Untuk mereka yang masih terjebak di masa lalu.

Dan untuk mereka yang sedang merayakan sebuah kehilangan.

**
Add dulu cerita ini ke reading list, or perpustakaan kalian, makasih💙

Be happy guys! Selamat membaca, semoga suka, Aamiin.

**

"Jadi, seperti ini akhirnya?" Zara menatap nanar laki-laki di hadapannya, ia menggigit bibir bawahnya bermaksud menahan isak tangis yang sudah ia coba kendalikan sejak percakapannya dengan laki-laki itu mengalir.

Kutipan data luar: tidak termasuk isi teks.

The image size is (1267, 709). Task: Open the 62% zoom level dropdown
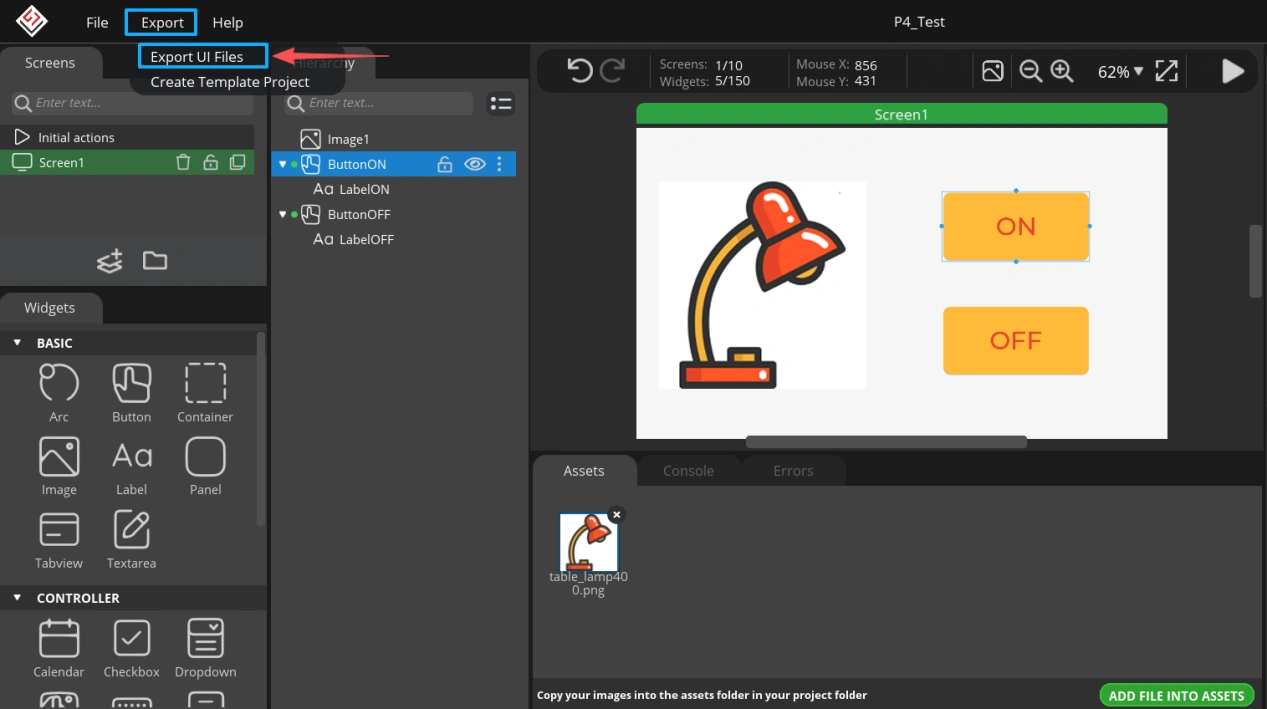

Ia berdehem sejenak mencoba menetralisir kekacauan terhadap dirinya lalu kembali membuka suara, "kita beneran selesai, lang?" tanya perempuan itu memastikan bahwa mereka tidak akan benar-benar selesai.

"Iya, Ra, maaf,  I'am done. Gue nggak mau nyakitin lo terlalu jauh lagi."

"Semesta gue sedang berantakan, Ra. Rumah gue rusak," jelas laki-laki itu. Matanya memanas. Terdengar penekanan di beberapa kata yang ia ucapkan.

"Gue nggak mau lo tinggal terlalu lama di rumah yang rusak, gue nggak pantas untuk perempuan sebaik lo, gue brengsek." Air matanya jatuh, nyaris membasahi pipi laki-laki itu dengan sempurna.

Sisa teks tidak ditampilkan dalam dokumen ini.